Hola La Maga,
Vaya historia más triste la de vuestro primer barco.
Todo el tema legal y económico es un asunto muy desagradable, que además de problemas genera una sensación de impotencia terrible. Por lo visto, estáis ya asesorados en esto y supongo que correctamente aconsejados.
Respecto al vínculo afectivo con el barco, entiendo perfectamente como te sientes. Por desgracia, a mi me pasa algo igual, pero además con la mala suerte de ver la degradación de “mi pobre barco” frecuentemente, porque está en mi mismo puerto. Hace ya unos años vendimos nuestro pequeño SOMO 23 a un muchacho que parecía entusiasmado con él pero al poco tiempo él lo vendió a su vez. El nuevo propietario creo que nunca navegó con él.
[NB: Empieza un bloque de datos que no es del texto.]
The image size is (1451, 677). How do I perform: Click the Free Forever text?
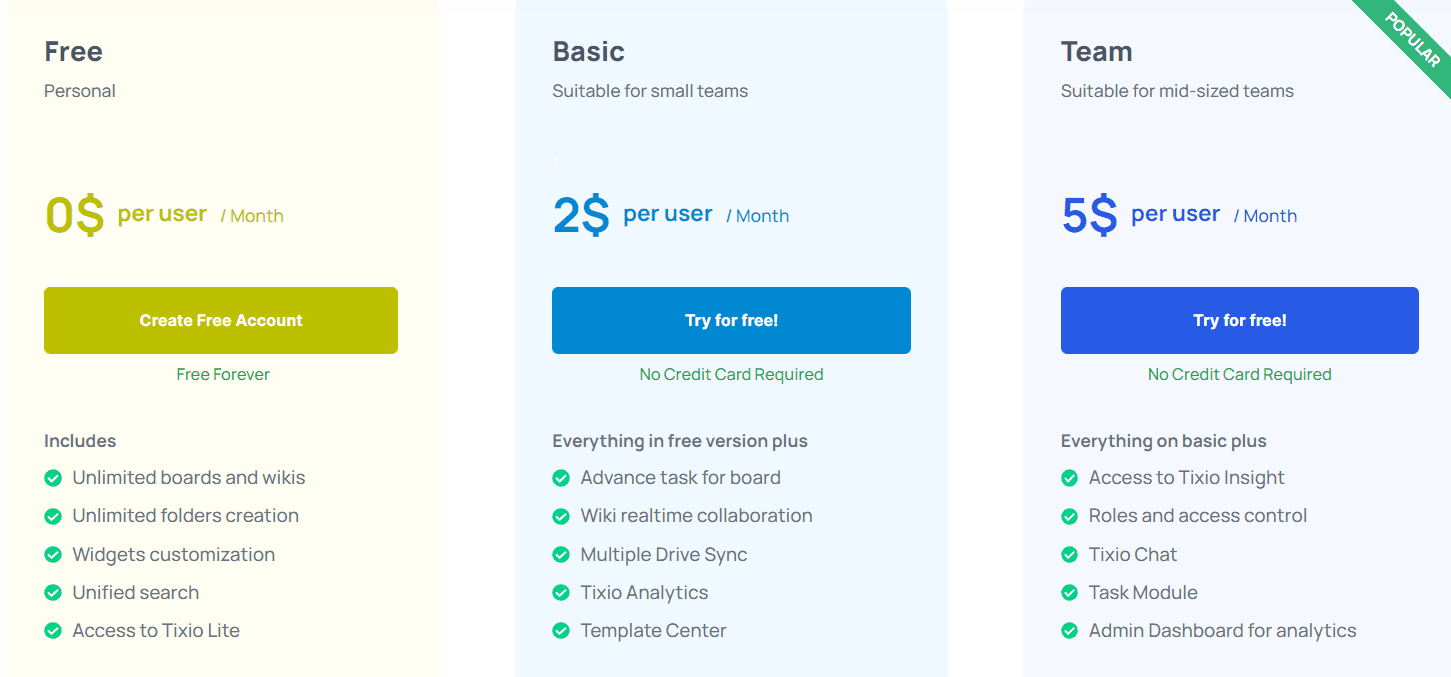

Como no paga el amarre, el barco está en seco ya más de dos años, triste por no navegar (si, el barco está triste) y deteriorándose poco a poco en un medio que no es el suyo.
Así que a mi me parte el alma verlo y puedo entender lo que a ti te pasa con La Maga Azul.
Vale, ya sabemos que es un barco y no tiene sentimiento, como nos han recordado

. También acepto que me llamen sensiblera. Pero ambos barco nos proporcionaron ratos inolvidables. A mí, concretamente me enseño a navegar, y avivó mi pasión por el mar. Cuidó de nosotros y nosotros de él. Así que el vínculo es difícil de romper.
Ojalá, alguien lo rescate pronto y le vuelva a dar la vidilla que se merece.